### Stated problem
Update the records from the start through the line containing "(x=2402, y=40)", putting "Save button" in place of "Save disk icon" and leaving everything else unchanged. Leave the pictures out of your answer.

### Data excerpts
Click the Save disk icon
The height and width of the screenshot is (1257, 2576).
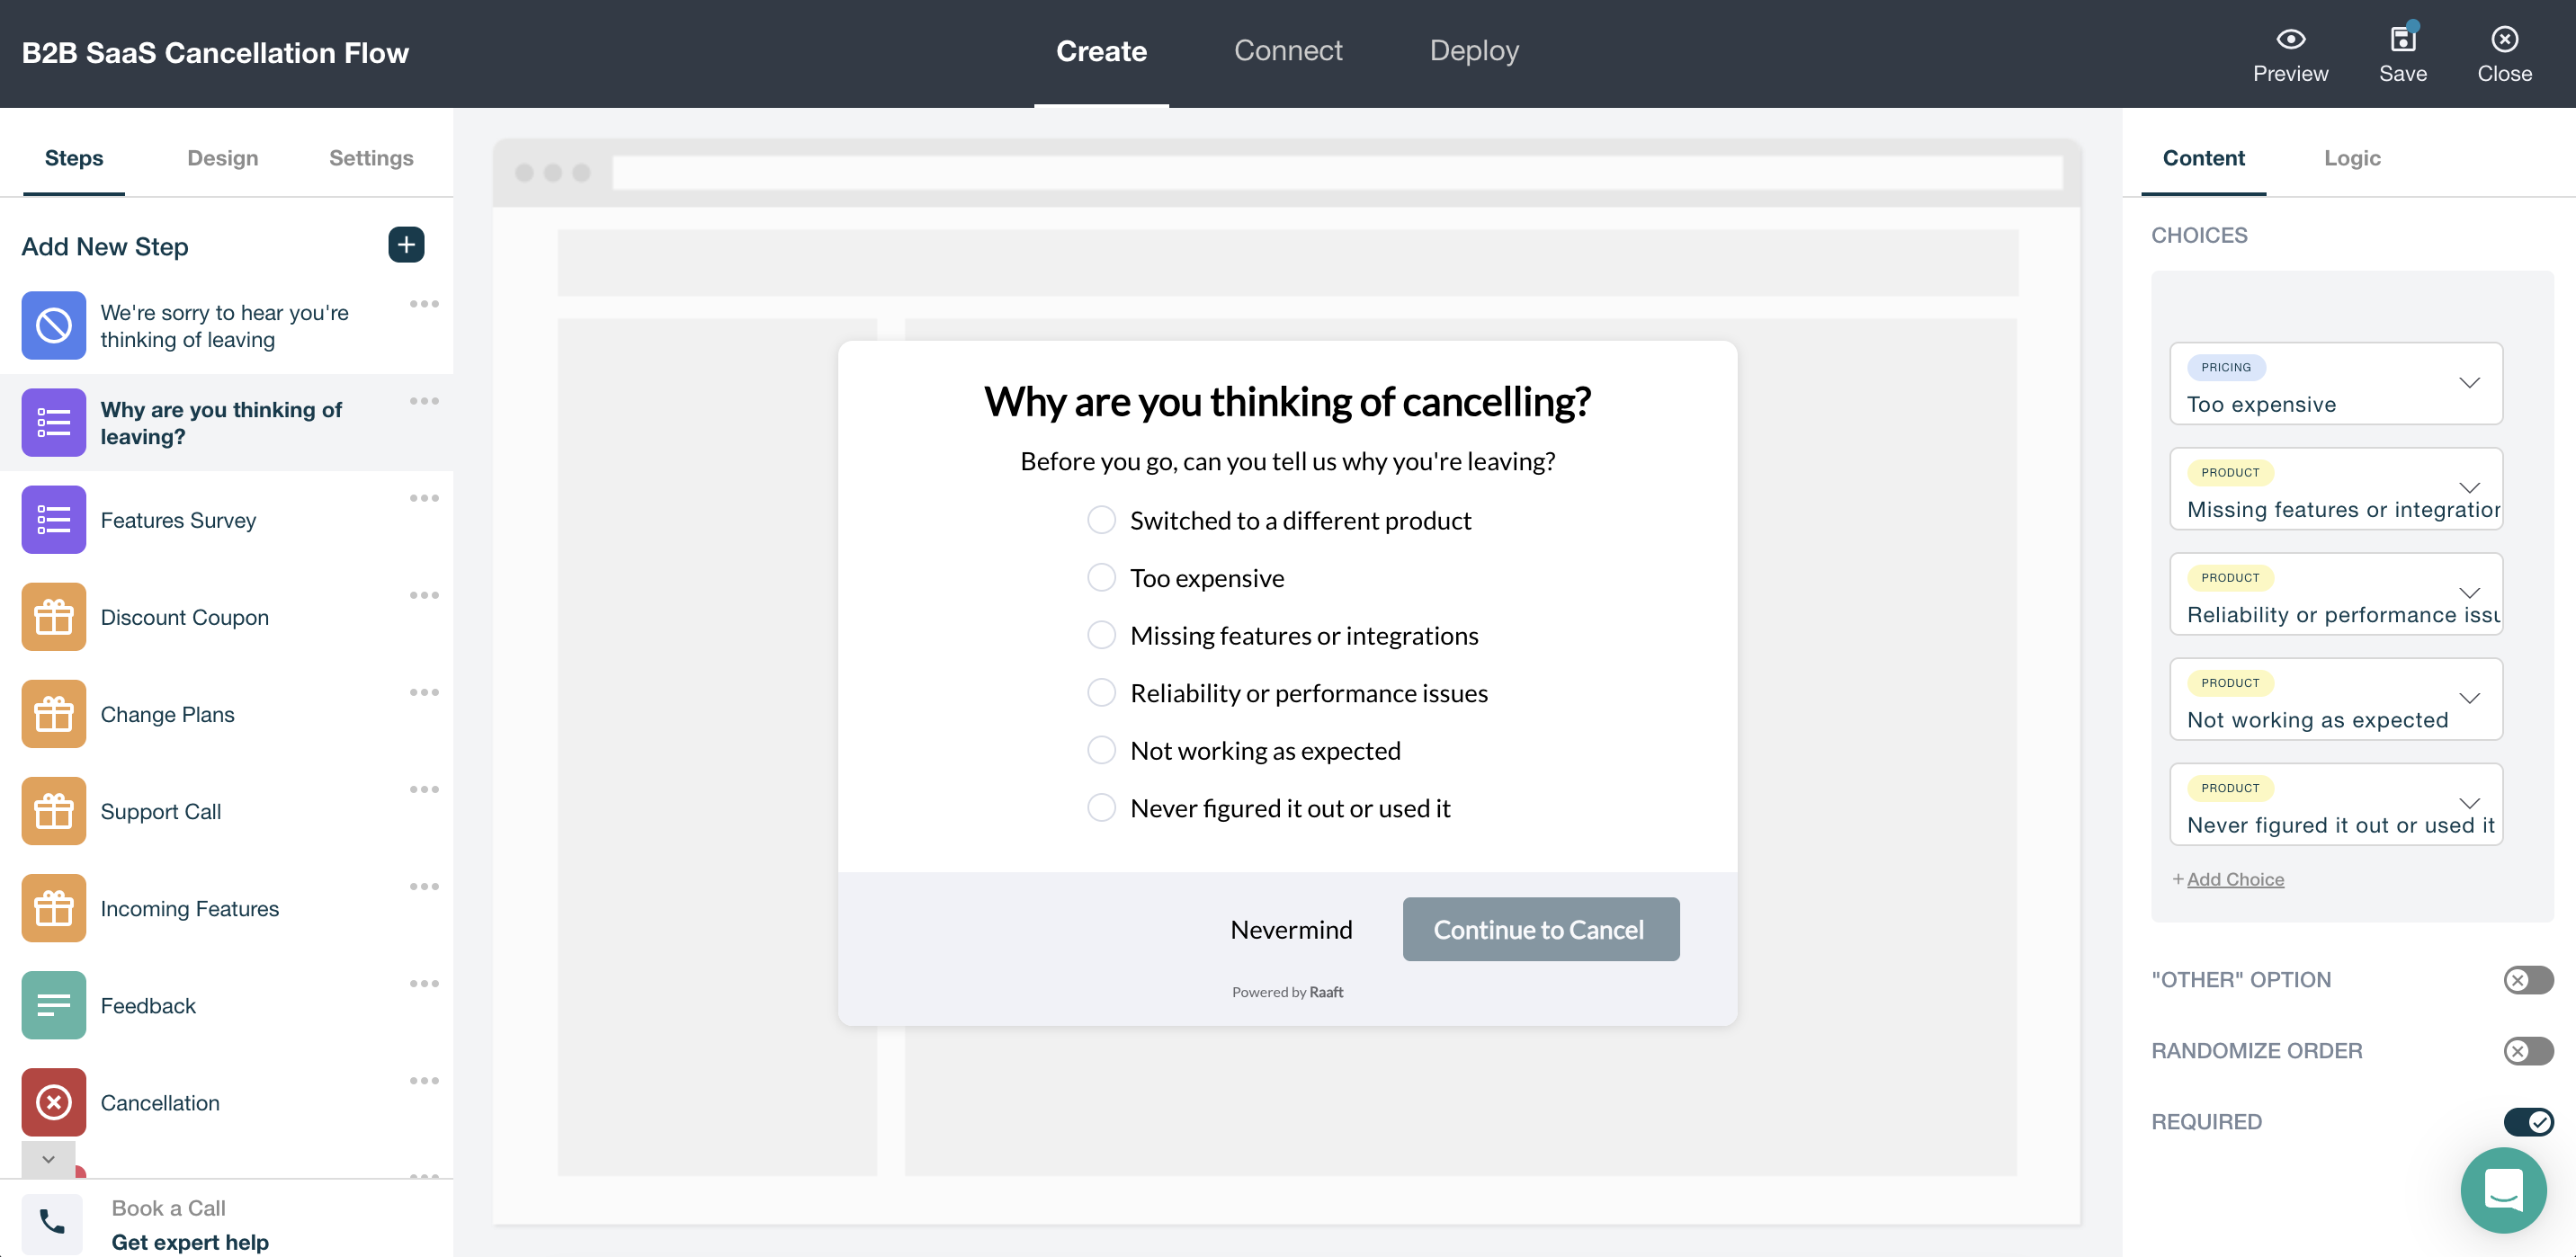(x=2402, y=40)
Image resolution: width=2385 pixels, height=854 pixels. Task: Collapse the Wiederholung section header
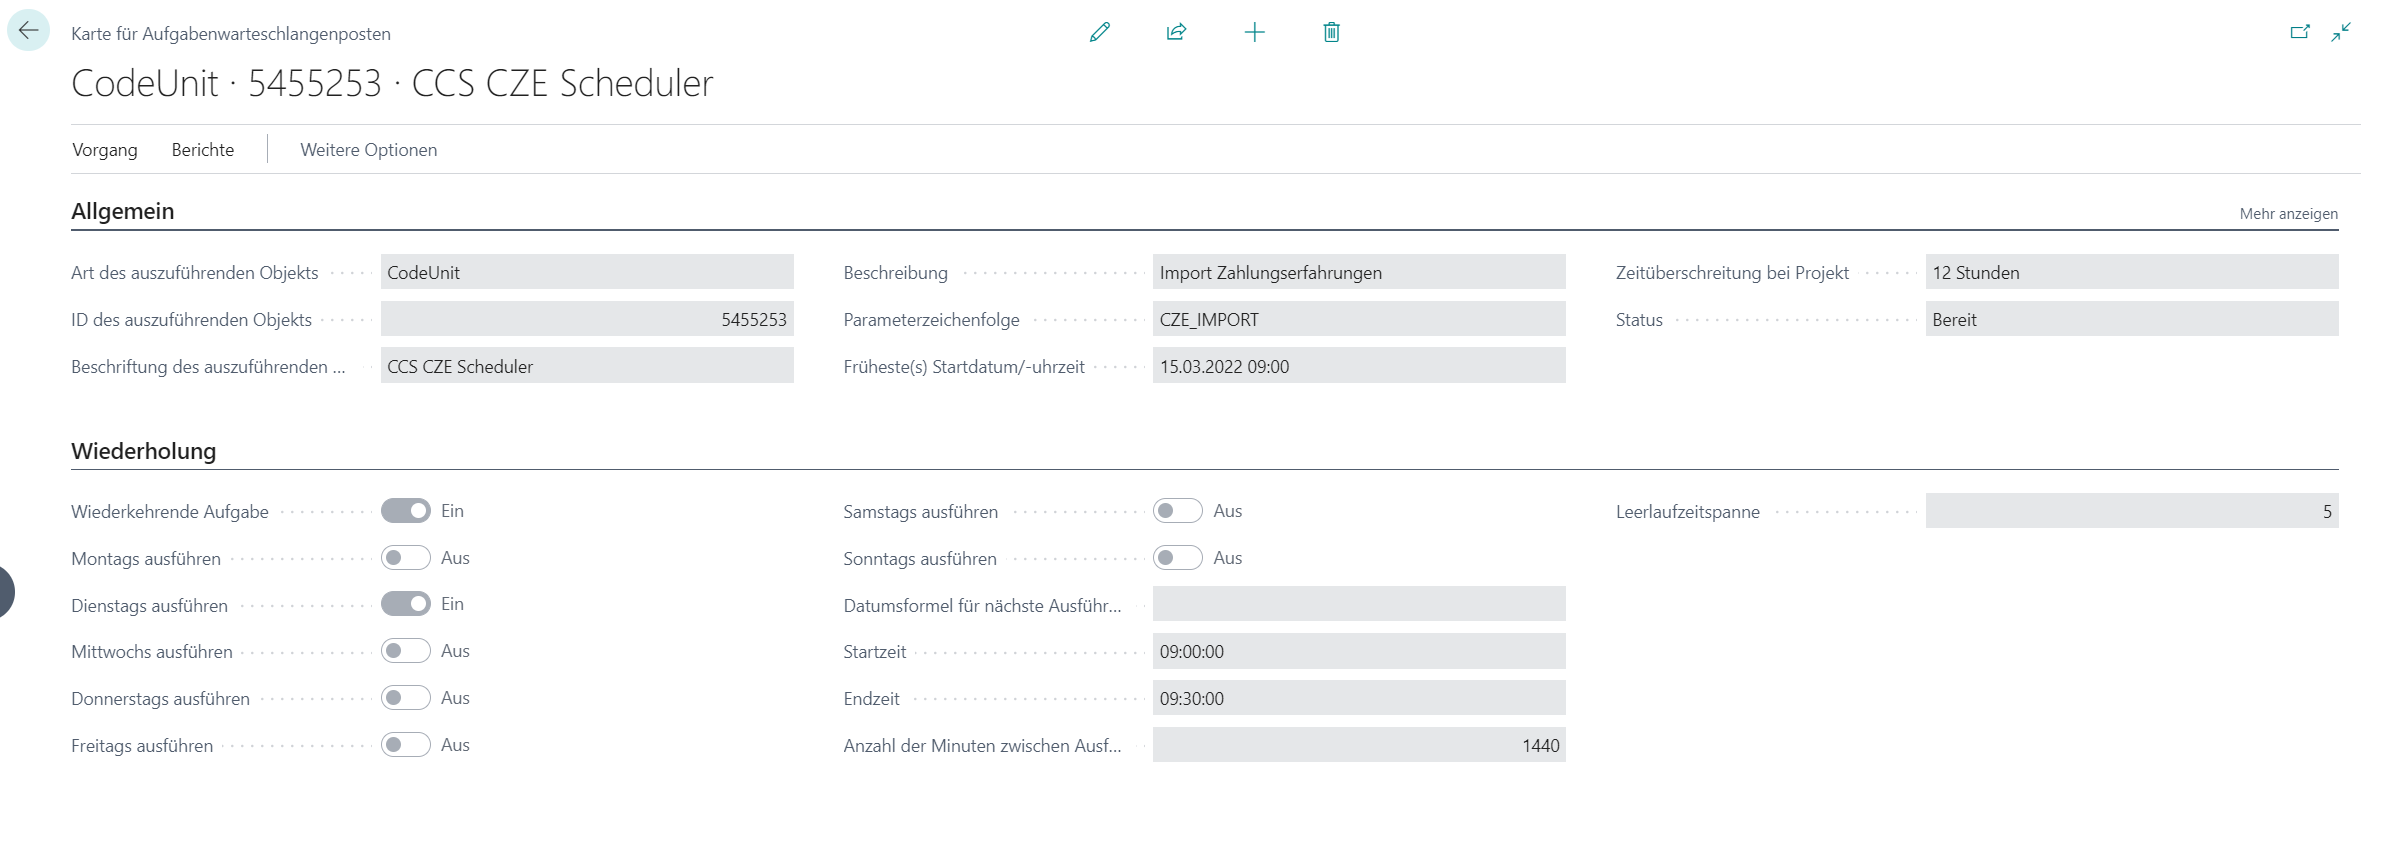click(143, 451)
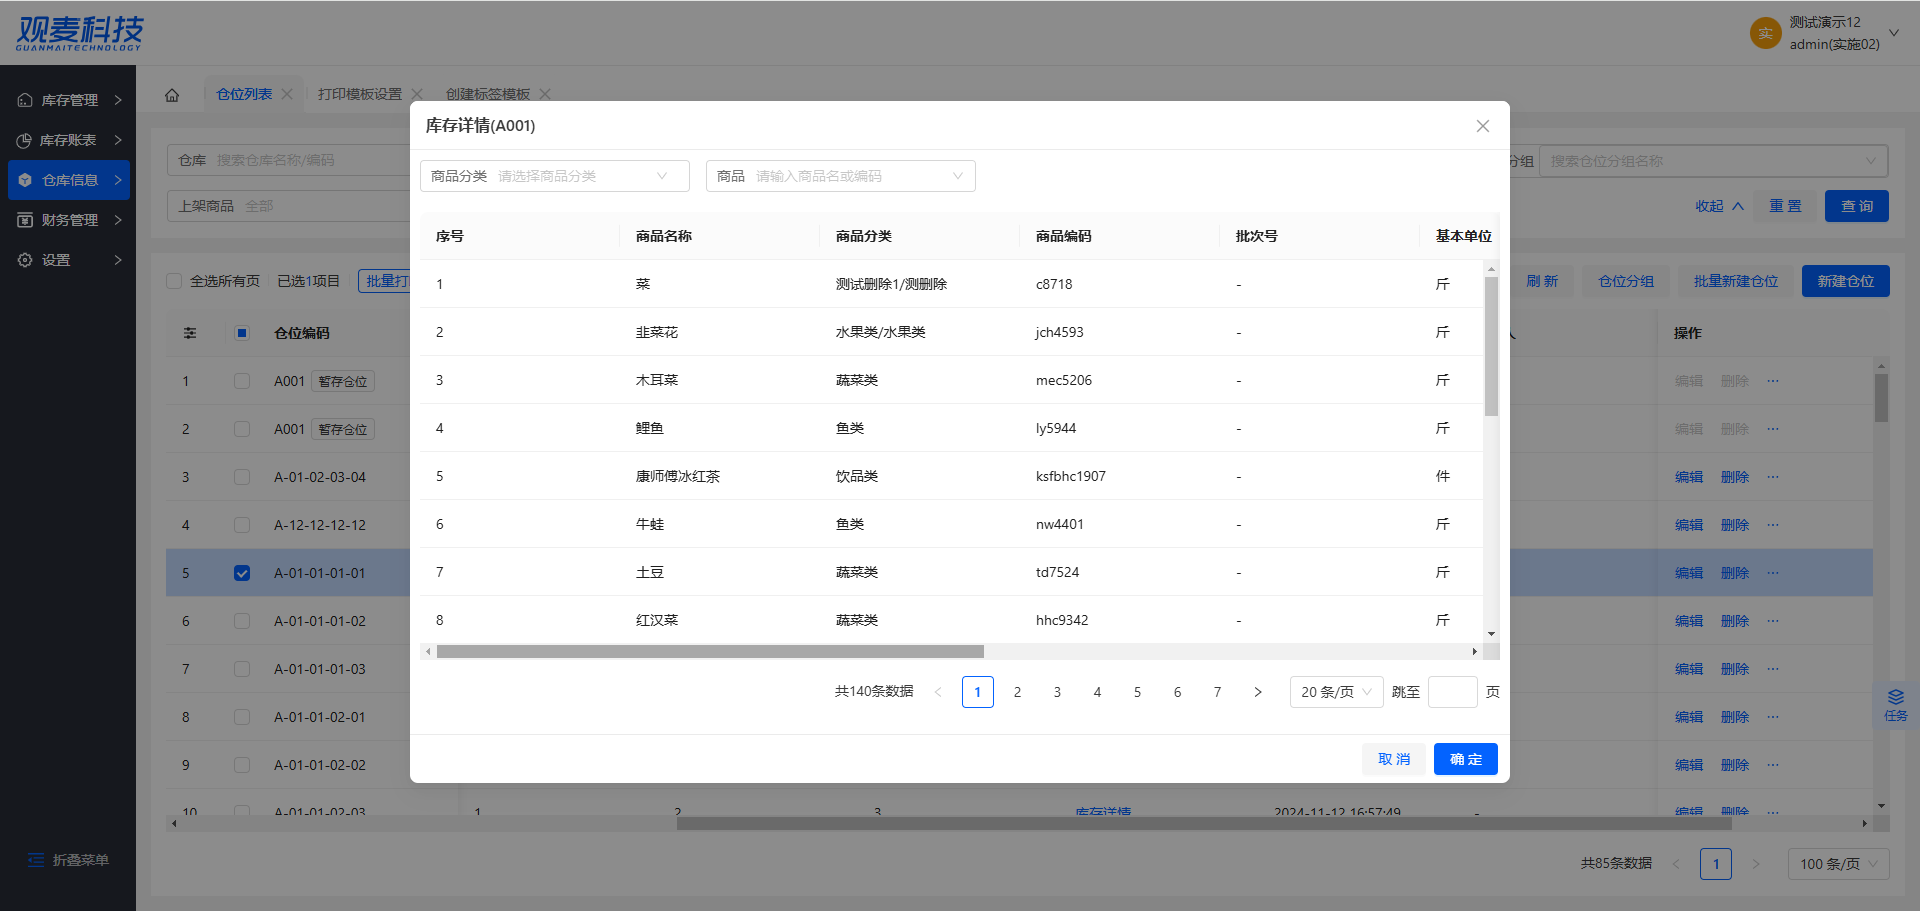Screen dimensions: 1920x911
Task: Open the 20 条/页 page size dropdown
Action: point(1336,692)
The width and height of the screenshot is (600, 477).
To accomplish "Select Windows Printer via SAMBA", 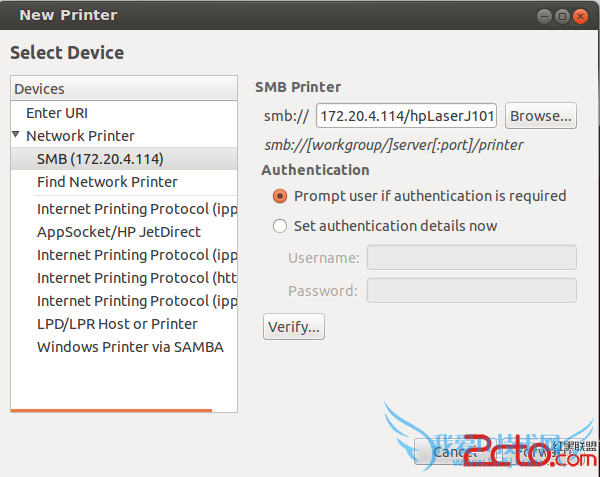I will pyautogui.click(x=130, y=347).
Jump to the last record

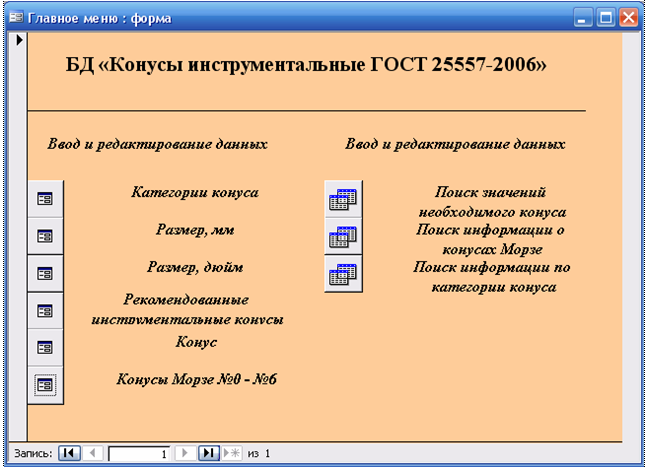[x=208, y=453]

### Finished answer
Click the Save button
The height and width of the screenshot is (1257, 2576).
(x=2402, y=40)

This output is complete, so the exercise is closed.